Field of the Invention
The present invention relates to the fields of PCR and HLA-typing. More specifically, the present invention discloses methods and systems for a tandem PCR process to amplify DNA or RNA within a raw biological specimen and subsequent HLA-typing thereof on an individual or population scale in a field or medical office environment.
Description of the Related Art
There is a new and rapidly growing understanding of the medical significance of HLA typing in current medicine. Indeed, there is a very large range of diagnostic and public health applications for HLA-typing. Analysis of the HLA-Locus can be viewed as the historical prototype for the field of genetically personalized therapy (1). DNA-based HLA-Typing has been refined over the past decade into a very accurate companion genetic test for solid organ (2) and bone marrow transplantation therapy (3) and more recently as a companion genetic test for small molecule therapeutics, abacavir (4), lumiracoxib (5) and as genetic screening tests for auto-immune diseases: arthritis (6), celiac disease (7), T1 D (8) and a possible screening test for vaccination responsiveness (9). For solid organ or marrow transplantation, high resolution HLA-Typing can be performed via multiple technologies: allele specific PCR (10), Luminex beads (11), Sanger sequencing (12), next generation sequencing (13).
Each of these technologies is accurate and specific enough to support the full range of follow-on HLA-Typing applications. However, the newer HLA-based applications each involve a patient base that is at least 100-times greater than defined by organ transplantation and entail medical treatments which are approximately 100-times less expensive than transplantation. Thus, in order to support the follow-on HLA-based application areas in a resource-limited medical screening environment, the current panel of HLA-Typing technologies must be reduced to tests which can be delivered in the clinic at a test cost in the $5-10 per gene range. Since DNA purification, DNA concentration determination and concentration adjustment comprise a major fraction of the labor and consumable cost associated with HLA-Typing, it would be desirable to develop methods to employ the least expensive of all DNA sources (mouthwash, cheek swabs or saliva) as the sample substrate in a way that bypasses DNA purification, DNA quantitation and DNA concentration adjustment prior to complex genetic testing.
At present, HLA typing requires the effort of an entire molecular genetics laboratory. Incoming blood specimens must first be purified by methods such as spin columns or magnetic beads, followed by quantitation of the purified DNA by methods such as PicoGreen fluorimetry or UV absorbance. The quantified DNA is then subjected to PCR amplification and, following PCR, is then analyzed by high throughput re-sequencing or, more recently, by multiplex hybridization analysis by beads or by microarrays. Thus, the resulting workflow requires the effort of a full molecular genetics laboratory, and at least one full day to compile the final HLA-typing data. The complexity of such a standard workflow also introduces major concerns related to chain-of-custody and the requirement for complex and costly LIMS systems and workflow standard operating procedures, to keep track of sample flow through the several processing and analysis workstations.

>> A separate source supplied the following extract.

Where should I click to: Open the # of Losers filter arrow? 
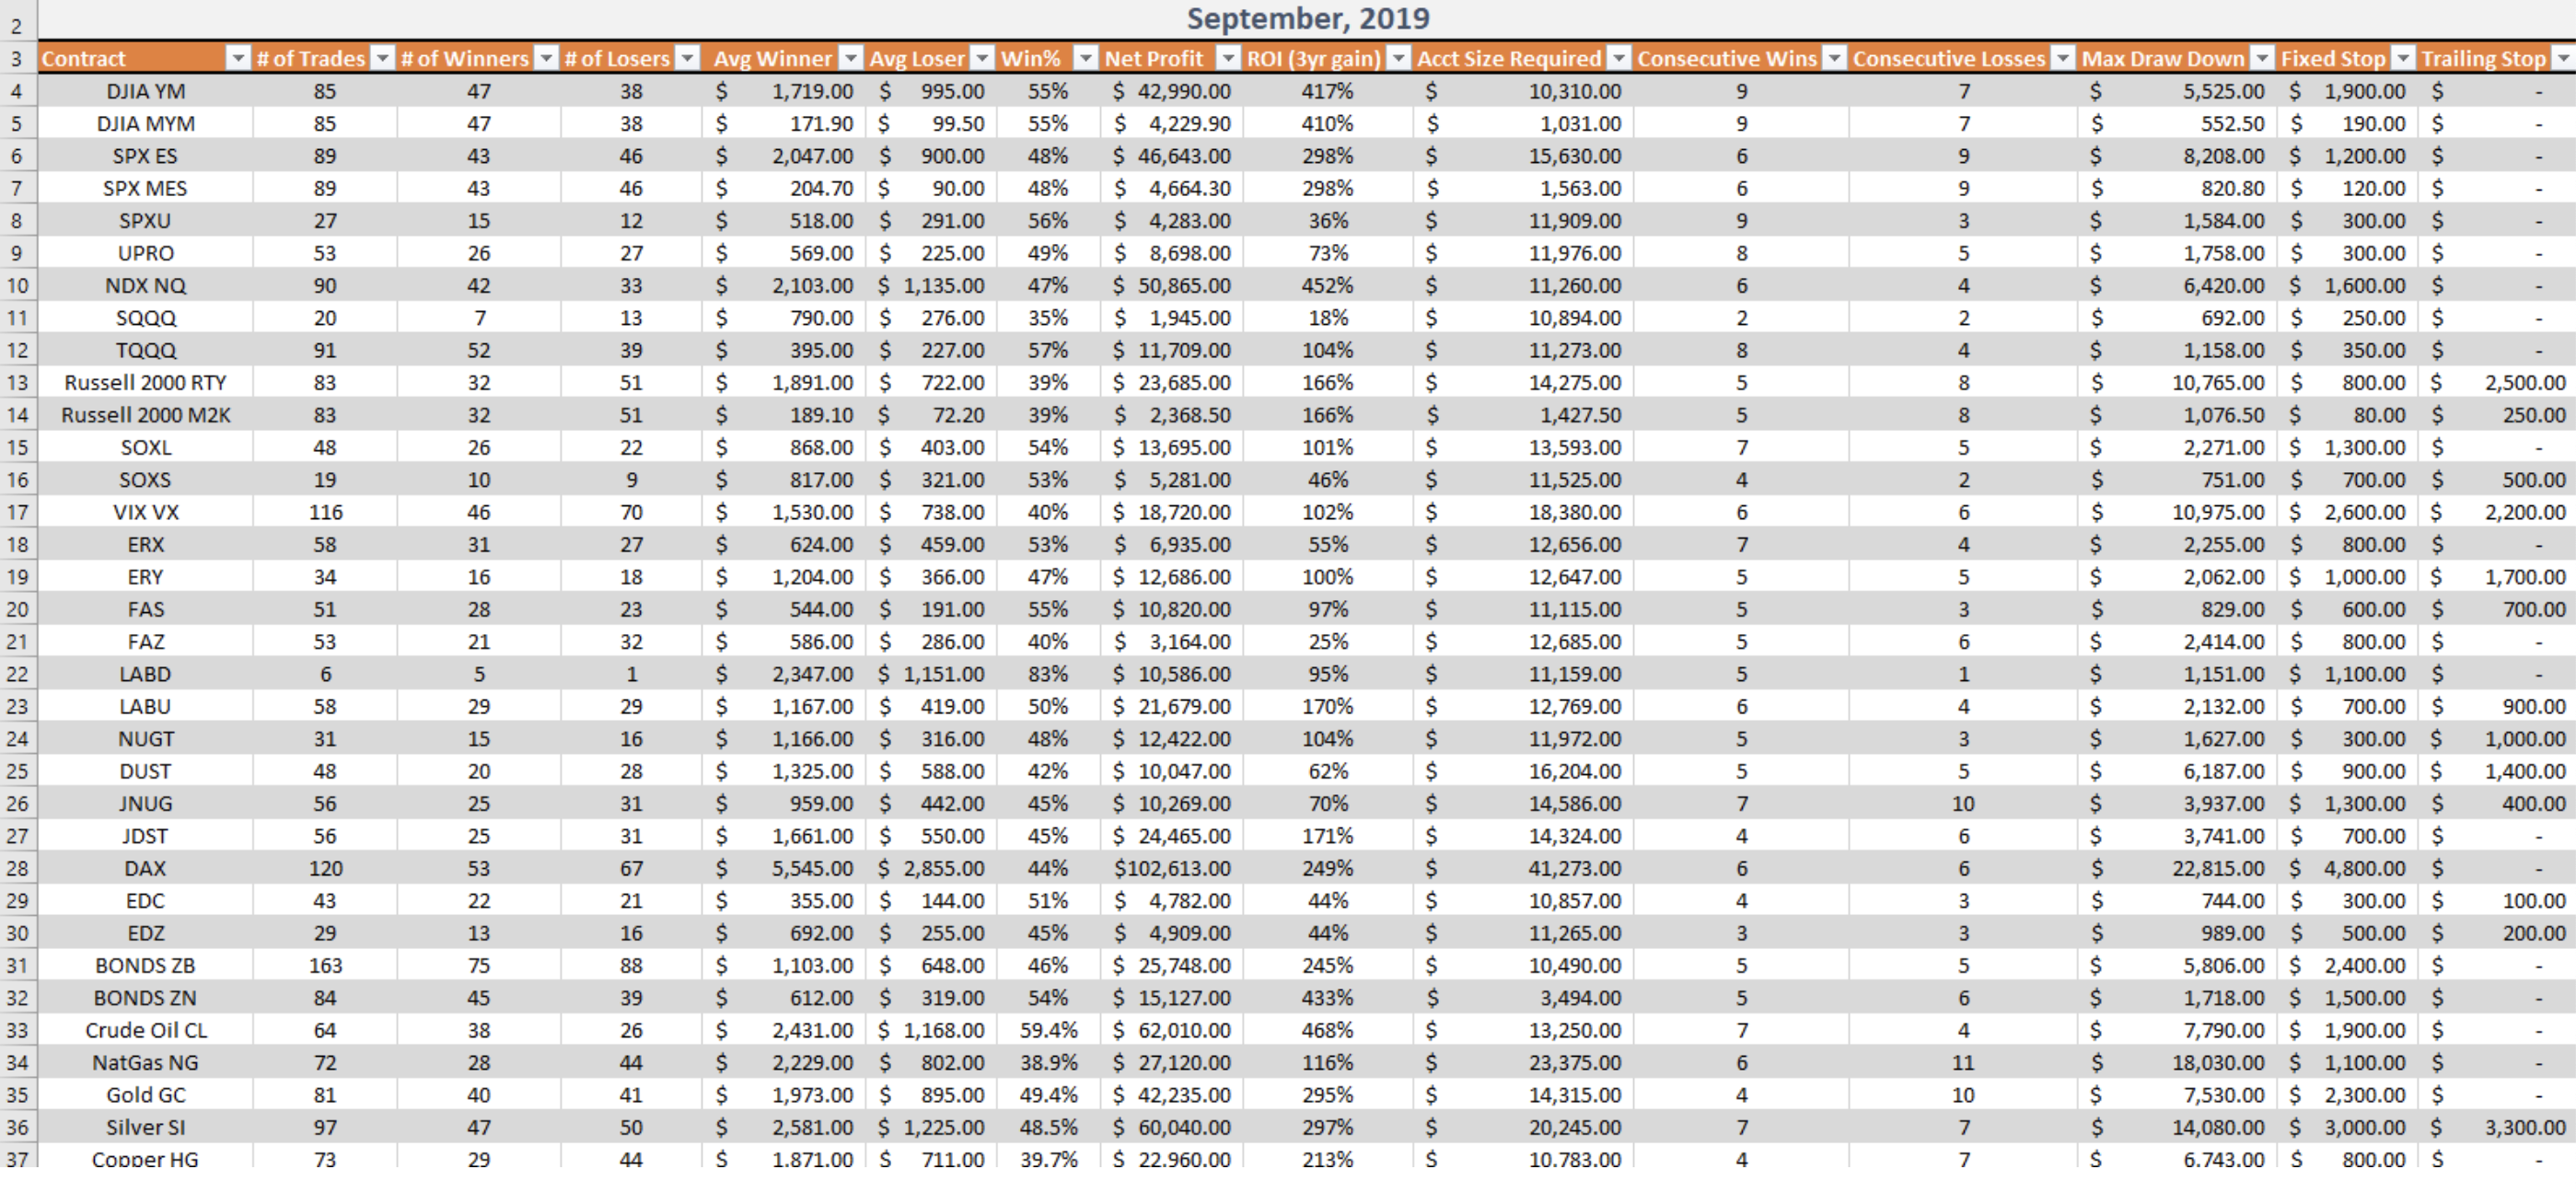687,58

Efforts to streamline the process have included obviating DNA purification. Previous attempts to perform PCR amplification from unpurified blood have been problematic even with the availability of variants of the Taq polymerase used for standard PCR. The use of raw blood as a PCR substrate has not yielded consistent results due to the extreme sample-to-sample variation in the white cell complement of blood and possible sample-to-sample variation in the very large excess of blood solutes which can interfere with the underlying PCR reaction.
Mouthwash, cheek swabs and saliva constitute a robust and inexpensive way to collect human DNA for clinical genetics, personalized therapy, and for genetic epidemiology. However, the value of those inexpensive DNA sources is compromised, in part, by the cost and labor required to purify DNA from them, prior to genetic testing.

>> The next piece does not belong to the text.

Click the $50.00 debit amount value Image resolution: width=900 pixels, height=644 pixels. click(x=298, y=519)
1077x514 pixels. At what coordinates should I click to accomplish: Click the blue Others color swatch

Thus, there is a recognized need in the art for low equipment and consumable cost, high-throughput methods of gene amplification and HLA typing. There is also a recognized need in the art for developing methods to employ inexpensive DNA sources as the sample substrate in a way that bypasses DNA purification, DNA quantitation and DNA concentration adjustment prior to complex genetic testing. Specifically, the related art is deficient in a hands-free or automated, real-time high-resolution method of HLA typing without a need for first externally purifying the DNA from a sample. The present invention fulfills this long-standing need and desire in the art.